The health care system in the US is broken. It costs far more per person than other countries’ health care and its outcomes are worse – from infant mortality to life expectancy. Costs are escalating, typically faster than the general inflation in the economy. And millions of Americans don’t have health insurance and millions more have insurance with high co-payments and deductibles that could bankrupt them.
The Affordable Care Act (ACA), often called Obama Care, has taken some important steps to improve our health care system. Tens of millions of Americans now have health insurance who didn’t have it before. Elements of the ACA will improve outcomes and control costs, but these are band aids and won’t solve the real problems.
To really fix our broken health care system, we need to allow all Americans to participate in Medicare, our health insurance program for seniors. Individuals who aren’t old enough to qualify for Medicare would buy into it by paying health insurance premiums to Medicare. They would do this under the Affordable Care Act through the exchanges the ACA has setup where those without health insurance find and purchase coverage. Premium subsidies would be available for those who can’t afford the cost.
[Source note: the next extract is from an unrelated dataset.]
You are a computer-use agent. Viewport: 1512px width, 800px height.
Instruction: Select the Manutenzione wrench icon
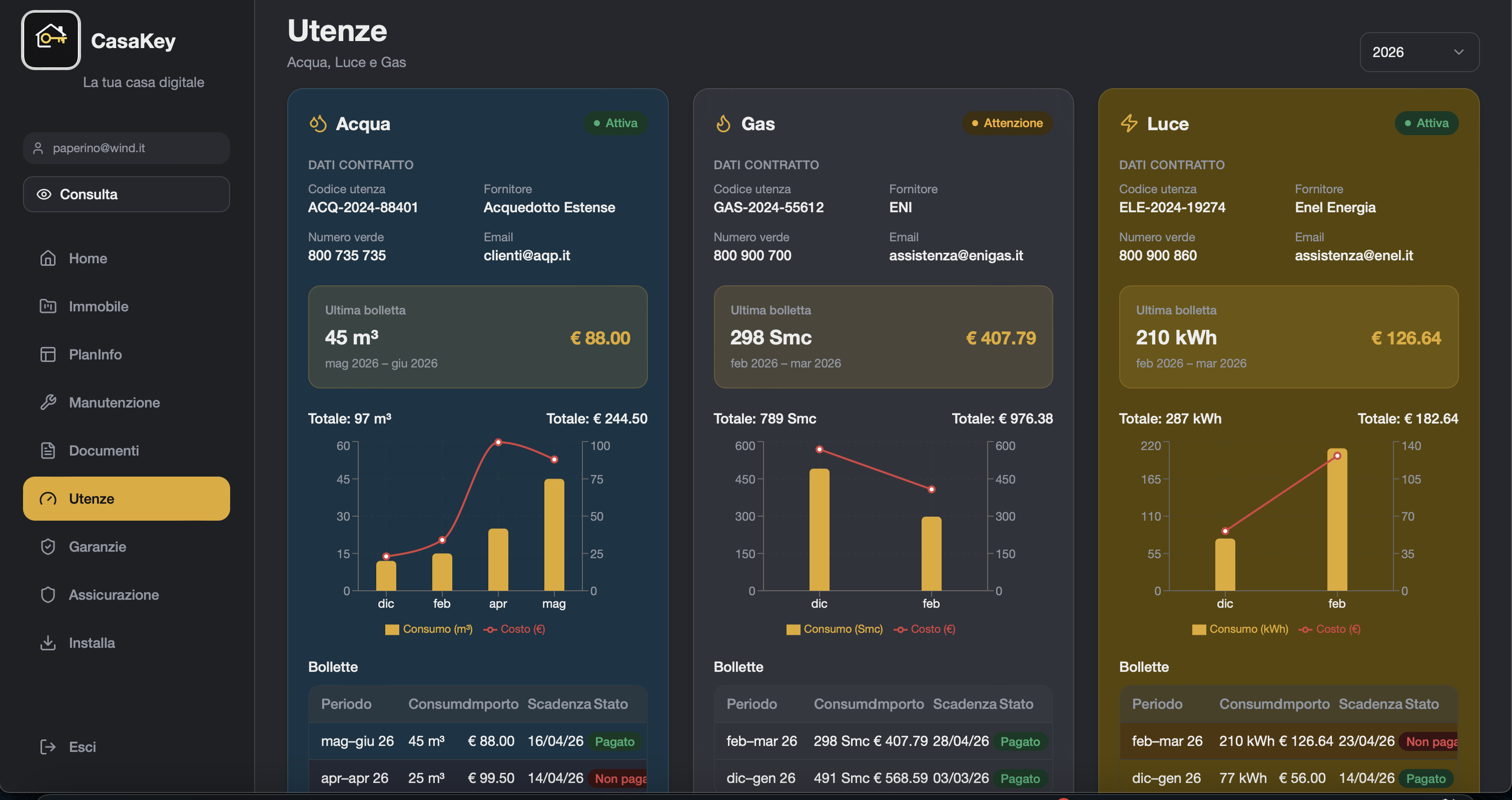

This would save money because Medicare is more efficient than private health insurance. Over 30% of health care spending in the US goes to administrative costs (e.g., advertising, marketing, paperwork, executive pay, and profits). However, Medicare’s administrative costs are only around 3%. This means that up to $400 billion a year could be saved if everyone opted to get their health insurance through a Medicare for All program. Furthermore, removing the prohibition on Medicare bargaining with drug companies for lower prices (put in place by President George W. Bush) would save additional billions of dollars. [1]
A Medicare for All program is the best way to improve health outcomes in the US while controlling costs. It incorporates many of the benefits of a single-payer system. It is effectively the “public option” that was originally part of the Affordable Care Act but was removed at the insistence of private insurers and their supporters in Congress. They didn’t want a Medicare-type program competing with private insurance because they knew Medicare for All would be more efficient and less costly for consumers.
Implementing Medicare for All is the eleventh (they decided 10 ideas wasn’t quite enough) of Ten Ideas to Save the Economy: The Big Picture presented by Robert Reich and MoveOn.org. (You can watch the 3 minute video at: https://www.facebook.com/moveon/videos/vb.7292655492/10152825520900493/?type=2&theater.)
[1] Reich, R. (2010). “Aftershock: The next economy & America’s future,” Vintage Books.